ここは、あー、街道の先を王都からずーっと来た所ね。なるほどなるほど。
とりあえず死んではない。
「昨日から順番に状況を教えてくれる?」
「走りながらでいい?散歩の途中なので。」
「うん。いいよ。」
「昨日、ソファで寝てたパルサちゃんを犬が・・・」
夜、僕が居なくて寂しくて眠れない犬が探しに来たそうだ。ソファで僕を見付けて背中に乗せてベットまで運んでくれた。朝、日課の散歩に行こうと思ったけど、僕が起きないので、ナッツとラッチにお願いした。でも、犬が僕と離れるのが嫌だと言ったので連れてきた。犬の背中に乗せると聞かなかったと。そういう事ね。

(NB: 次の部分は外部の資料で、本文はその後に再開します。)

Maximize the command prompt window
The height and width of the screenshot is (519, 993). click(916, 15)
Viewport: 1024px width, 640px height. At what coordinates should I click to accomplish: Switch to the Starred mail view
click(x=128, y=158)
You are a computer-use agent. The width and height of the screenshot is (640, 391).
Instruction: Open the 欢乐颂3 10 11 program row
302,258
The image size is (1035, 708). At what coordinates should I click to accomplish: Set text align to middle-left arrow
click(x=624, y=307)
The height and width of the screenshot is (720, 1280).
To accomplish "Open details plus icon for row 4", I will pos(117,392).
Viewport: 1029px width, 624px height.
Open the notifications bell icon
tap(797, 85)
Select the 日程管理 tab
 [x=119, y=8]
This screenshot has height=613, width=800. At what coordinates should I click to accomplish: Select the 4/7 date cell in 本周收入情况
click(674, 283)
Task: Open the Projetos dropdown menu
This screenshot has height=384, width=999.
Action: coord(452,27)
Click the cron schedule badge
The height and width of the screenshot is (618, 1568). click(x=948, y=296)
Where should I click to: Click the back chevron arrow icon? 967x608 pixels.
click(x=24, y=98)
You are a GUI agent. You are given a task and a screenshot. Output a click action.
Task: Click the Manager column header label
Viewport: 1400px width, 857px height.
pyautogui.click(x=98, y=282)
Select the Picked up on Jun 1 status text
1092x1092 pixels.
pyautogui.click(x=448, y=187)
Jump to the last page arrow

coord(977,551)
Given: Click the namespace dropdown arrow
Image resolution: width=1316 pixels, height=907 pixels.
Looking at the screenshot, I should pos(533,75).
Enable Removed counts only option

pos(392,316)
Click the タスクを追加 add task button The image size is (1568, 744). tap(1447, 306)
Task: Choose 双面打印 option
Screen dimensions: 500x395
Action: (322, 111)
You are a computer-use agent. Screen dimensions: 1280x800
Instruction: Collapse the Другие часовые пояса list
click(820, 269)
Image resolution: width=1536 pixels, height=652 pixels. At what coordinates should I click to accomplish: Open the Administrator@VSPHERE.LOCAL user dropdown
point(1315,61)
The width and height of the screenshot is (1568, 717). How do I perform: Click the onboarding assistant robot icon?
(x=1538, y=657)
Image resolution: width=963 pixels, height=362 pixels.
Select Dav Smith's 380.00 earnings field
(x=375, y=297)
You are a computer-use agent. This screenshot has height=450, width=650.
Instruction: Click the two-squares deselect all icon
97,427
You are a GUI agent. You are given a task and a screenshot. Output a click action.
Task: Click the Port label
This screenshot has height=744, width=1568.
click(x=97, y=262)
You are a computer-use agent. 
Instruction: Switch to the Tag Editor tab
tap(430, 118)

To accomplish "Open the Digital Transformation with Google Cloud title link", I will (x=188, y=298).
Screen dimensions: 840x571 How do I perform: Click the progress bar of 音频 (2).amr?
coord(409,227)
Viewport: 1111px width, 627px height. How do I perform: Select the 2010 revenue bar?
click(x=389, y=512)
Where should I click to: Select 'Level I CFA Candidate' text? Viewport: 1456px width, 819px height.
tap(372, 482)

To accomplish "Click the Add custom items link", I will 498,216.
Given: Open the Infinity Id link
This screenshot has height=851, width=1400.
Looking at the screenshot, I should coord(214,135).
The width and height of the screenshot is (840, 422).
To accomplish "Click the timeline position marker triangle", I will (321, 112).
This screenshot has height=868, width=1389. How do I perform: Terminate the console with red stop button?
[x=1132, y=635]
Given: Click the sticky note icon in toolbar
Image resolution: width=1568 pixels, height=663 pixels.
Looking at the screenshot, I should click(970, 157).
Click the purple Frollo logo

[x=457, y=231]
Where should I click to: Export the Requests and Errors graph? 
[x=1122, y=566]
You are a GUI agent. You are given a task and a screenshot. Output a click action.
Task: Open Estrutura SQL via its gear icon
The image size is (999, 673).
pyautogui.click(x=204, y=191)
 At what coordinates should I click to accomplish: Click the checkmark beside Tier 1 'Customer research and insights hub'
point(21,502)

「なんで、ビタッと下半身が犬に固定されちゃってるの?」
「さぁ?」
「わぅわぁぅ」
「スキル?へー犬のスキルか。騎乗スキルなのね。
だから、起きてたのに微塵も体が動かなかったわけー。なるほどー。
超安定してるんだけど。めっちゃスピード出てるよね。」
「早いですよー。バギーで普通に早い目に走ってますもん。」
「散歩でなんでここなの?めっちゃ遠くない?」
「犬、魔物も食べてみたいんだって。毒林から来たから、まだそんなに走ってないよ。」
「わぅわぅわぅ」
「犬、魔物食べた事ないんだ。人も食べてみたいのね。うーん、ばっちい人は食べない方が良いよ。」
「わふん」
犬の乗り心地いいわぁ。滑るように進むし、騎乗スキルっぽいので固定されてるからお尻もガンガンこないし、風も微風だし。ふわっふわの毛が気持ちいいわー。ごろごろしちゃっても平気だし。あれ?
「ねぇ、犬、毛ってこんな長かったっけ?伸びたの?」
「わぅわぅ」
「伸びたんだー。
進化して高級犬になったから最高級ペルシャ絨毯真っ青の触り心地?
羊毛の毛織物なんだけど、そんなんでいいの?ていうか、ペルシャ絨毯何で知ってんの?」
「わふぅ」
「進化したから何でもありってお前。。。お前も脳筋か。」
「わふ」
「元々柴犬は賢いのね。そうね。」
「わふわふ」
「あの林にちょっと行ってくるのね。いいよ行っておいで、ここで応援してるから。」
ラッチの後ろに乗り、矢のように走っていく犬を見送る。
「なぁ、あいつ、空中蹴ってない?」
「大きな犬になると、だいたい空飛ぶから。」
「そうなんだー。」
「パルサちゃん朝ごはんありますよ、食べましょ。」
レジャーシートを敷いて、上にテーブルと椅子を出してごはんを並べるナッツとラッチ。うん、細かいことは良いんだよ。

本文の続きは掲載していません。